An antibiotic made by French drug-maker Sanofi-Aventis may reduce some symptoms when asthma worsens but it does not improve breathing capacity, according to a study financed by the drug company.

The study published in this week’s New England Journal of Medicine found that 278 adults who took the antibiotic telithromycin—sold under the name Ketek—for 10 days after their attacks showed a drop in asthma symptoms.

But using another gauge of success—how much air patients could exhale—the antibiotic showed no benefit. “None of the pulmonary-function tests showed a significant treatment effect by the sixth week of the study,” the researchers concluded.

Those who took the drug were also more likely to experience nausea.

Using a 7-point scale that measured symptoms like wheezing, coughing and chest tightness—with 7 the most severe—most patients rated their symptoms at about 3 before treatment.

Those receiving the drug eventually had their score drop an average of 1.3 points and the placebo recipients had a drop of 1.0 point said the researchers, all of whom have ties to the drug company.

Ketek has come under scrutiny because it may, in rare cases, cause liver poisoning.
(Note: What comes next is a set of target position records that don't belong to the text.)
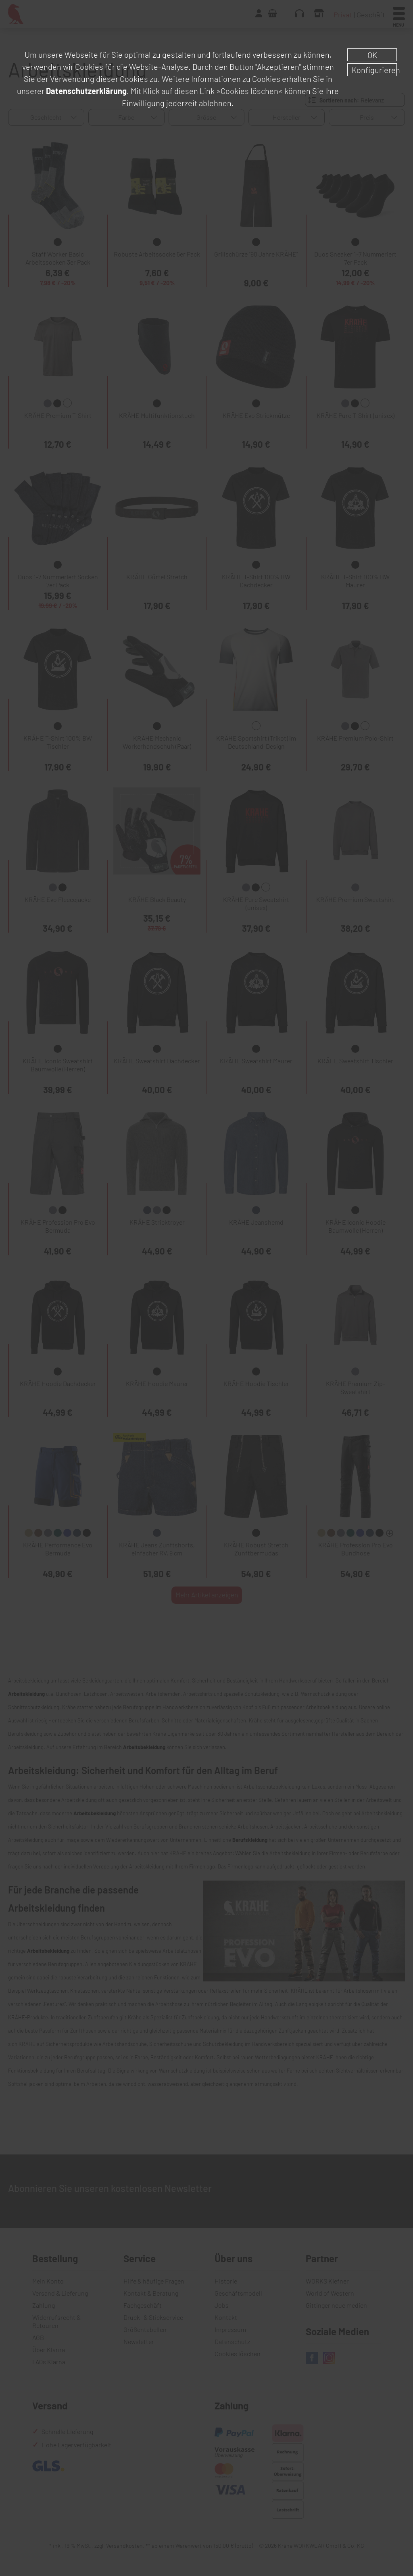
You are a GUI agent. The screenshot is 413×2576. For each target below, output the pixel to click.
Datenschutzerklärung (86, 91)
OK (372, 55)
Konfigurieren (374, 70)
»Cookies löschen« (249, 91)
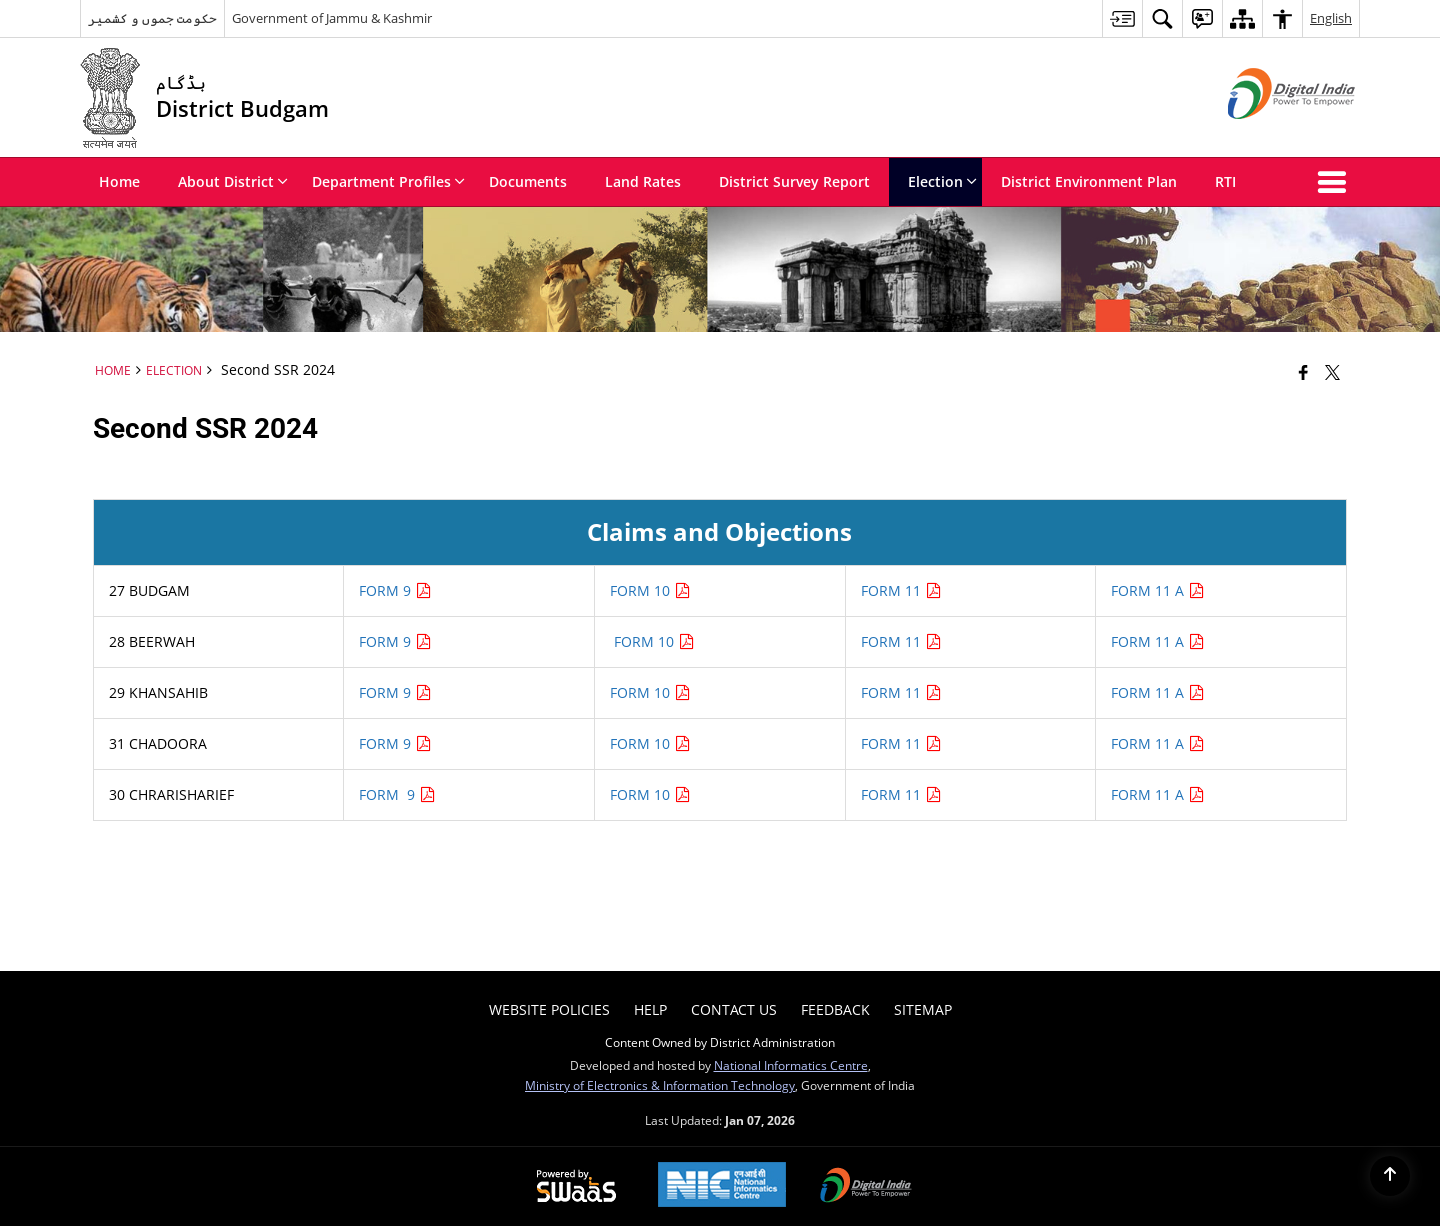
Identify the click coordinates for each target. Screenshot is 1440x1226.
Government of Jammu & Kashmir (332, 18)
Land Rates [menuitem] (643, 181)
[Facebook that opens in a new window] (1303, 372)
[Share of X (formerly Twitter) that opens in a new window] (1332, 372)
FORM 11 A (1158, 590)
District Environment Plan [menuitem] (1089, 181)
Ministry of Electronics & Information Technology (660, 1085)
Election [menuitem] (942, 181)
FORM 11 (901, 590)
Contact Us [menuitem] (734, 1009)
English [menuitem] (1331, 18)
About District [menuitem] (233, 181)
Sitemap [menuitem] (923, 1009)
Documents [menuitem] (528, 181)
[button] (1336, 182)
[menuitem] (1122, 18)
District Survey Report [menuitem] (794, 181)
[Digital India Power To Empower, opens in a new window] (866, 1187)
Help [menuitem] (650, 1009)
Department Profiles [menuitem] (388, 181)
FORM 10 (650, 590)
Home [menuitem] (119, 181)
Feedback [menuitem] (835, 1009)
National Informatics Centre (791, 1065)
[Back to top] (1390, 1176)
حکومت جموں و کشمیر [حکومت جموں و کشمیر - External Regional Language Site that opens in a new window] (152, 18)
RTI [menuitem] (1225, 181)
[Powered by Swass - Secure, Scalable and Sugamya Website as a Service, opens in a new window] (576, 1187)
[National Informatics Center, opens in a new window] (722, 1186)
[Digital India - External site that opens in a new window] (1266, 135)
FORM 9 (395, 590)
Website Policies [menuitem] (549, 1009)
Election (174, 370)
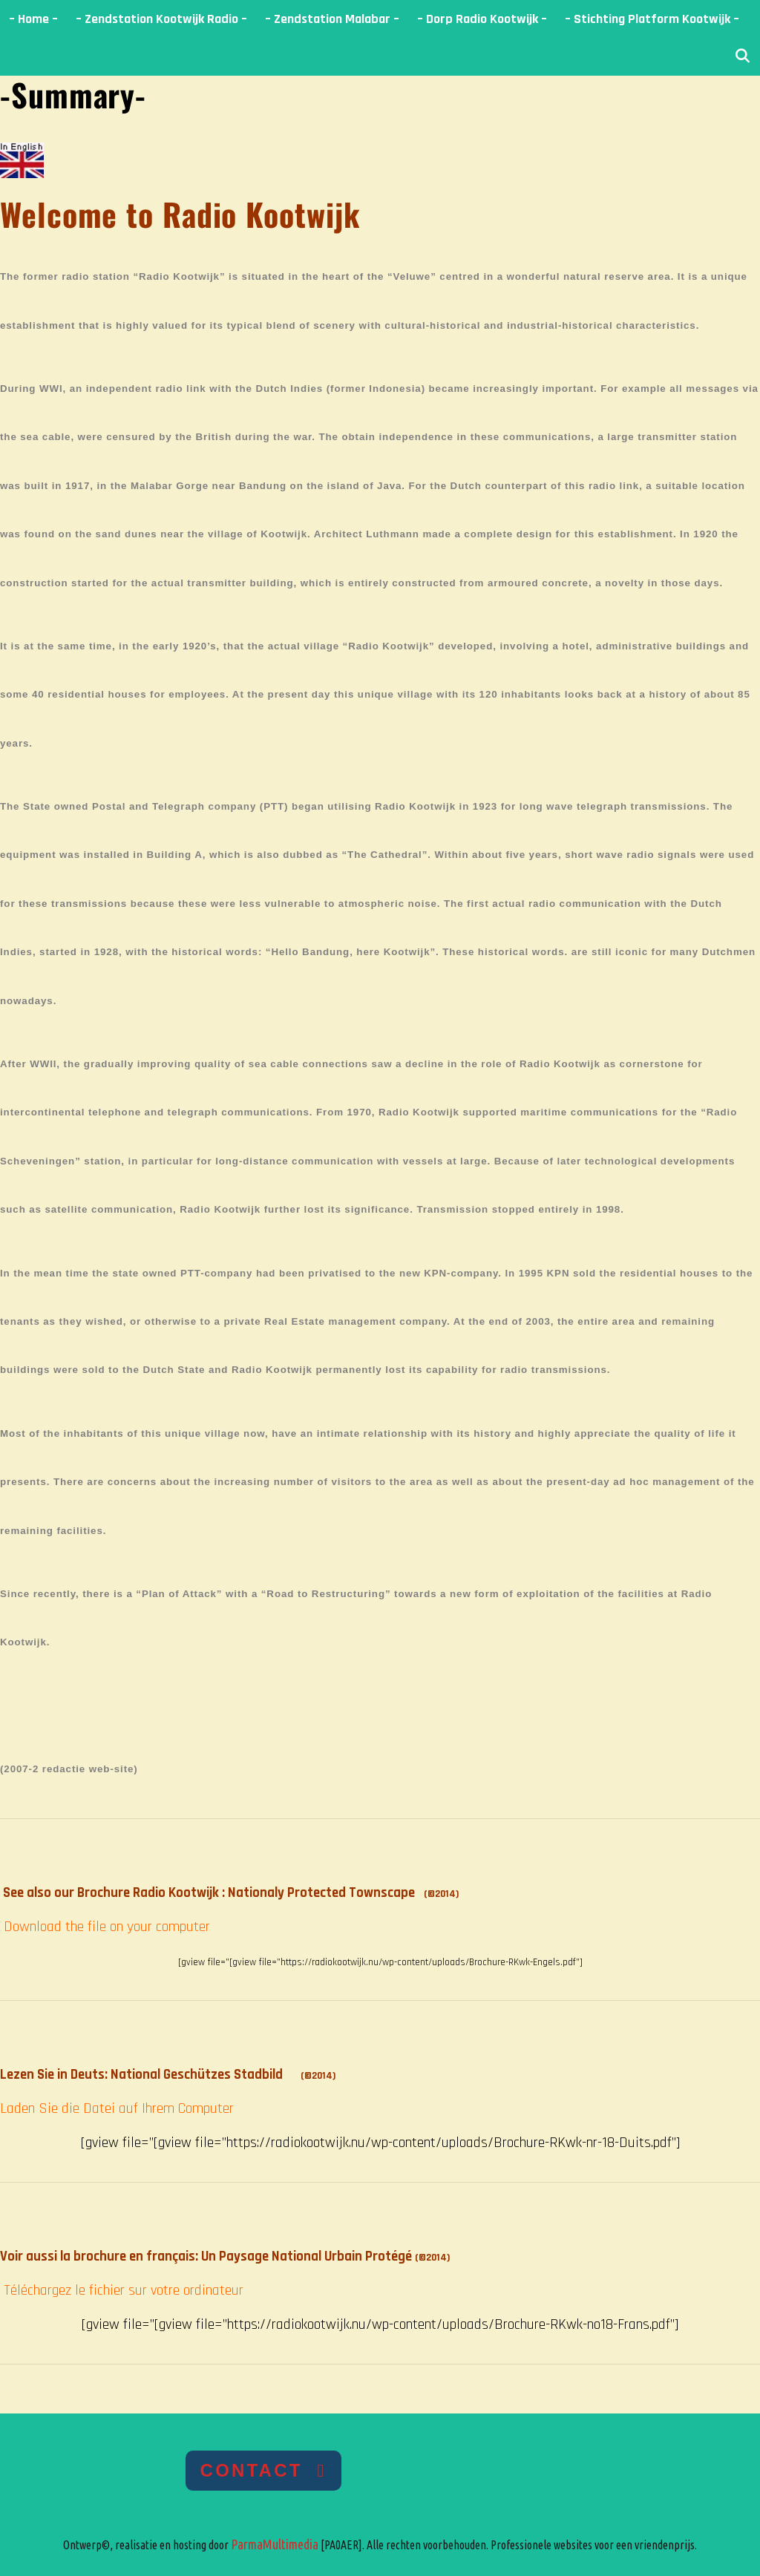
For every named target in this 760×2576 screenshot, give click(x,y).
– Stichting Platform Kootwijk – (652, 18)
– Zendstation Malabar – (332, 18)
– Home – (33, 18)
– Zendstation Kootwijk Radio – (161, 18)
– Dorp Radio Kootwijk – (482, 18)
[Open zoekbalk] (742, 57)
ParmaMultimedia (274, 2544)
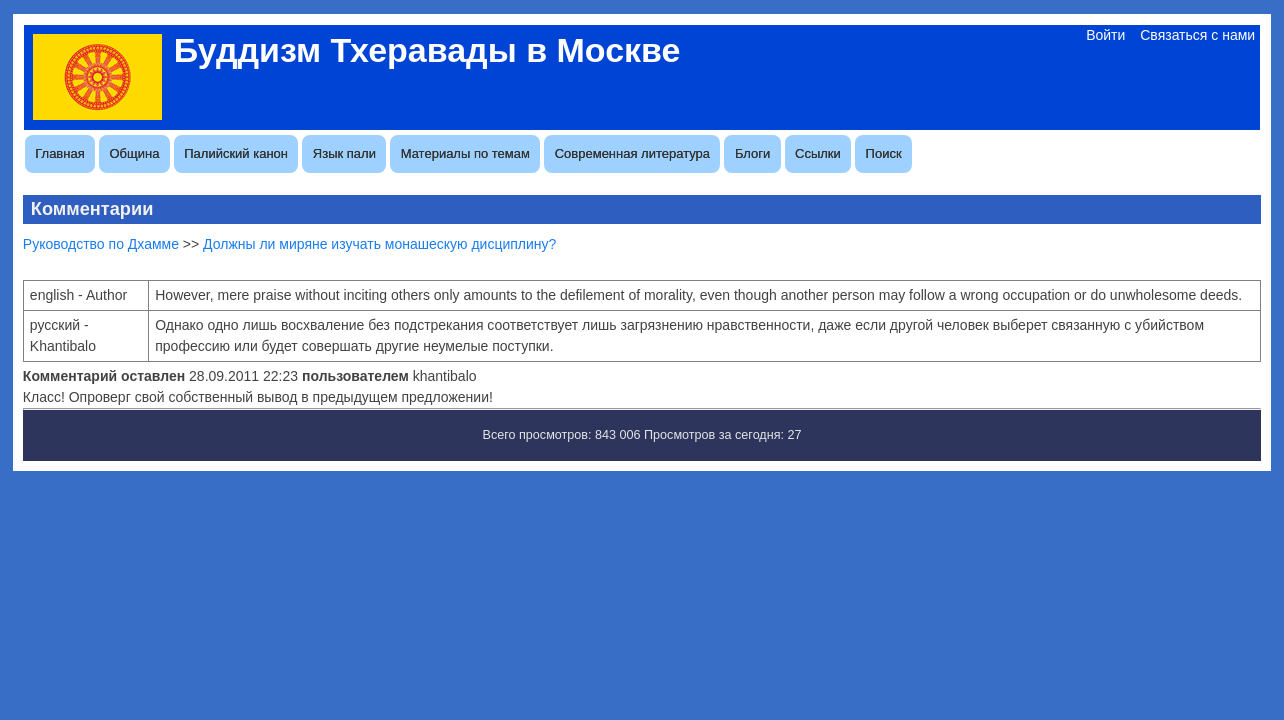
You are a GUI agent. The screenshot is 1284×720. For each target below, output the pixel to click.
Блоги (752, 153)
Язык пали (344, 153)
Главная (59, 153)
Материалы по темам (465, 153)
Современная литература (632, 153)
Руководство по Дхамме (101, 244)
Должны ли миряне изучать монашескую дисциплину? (379, 244)
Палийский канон (236, 153)
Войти (1105, 35)
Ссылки (818, 153)
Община (135, 153)
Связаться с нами (1197, 35)
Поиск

Three such instances were reported in January. One patient died, another required a transplant, and the third recovered. The drug, approved by the U.S. Food and Drug Administration in 2004, has been prescribed about 2.7 million times.

In an editorial in The New England Journal of Medicine, Frederic Little of the Boston University School of Medicine said it seems likely that the improvements seen in the drug patients had nothing to do with the antibiotic effects.

More study is necessary before any treatment should be prescribed, he said.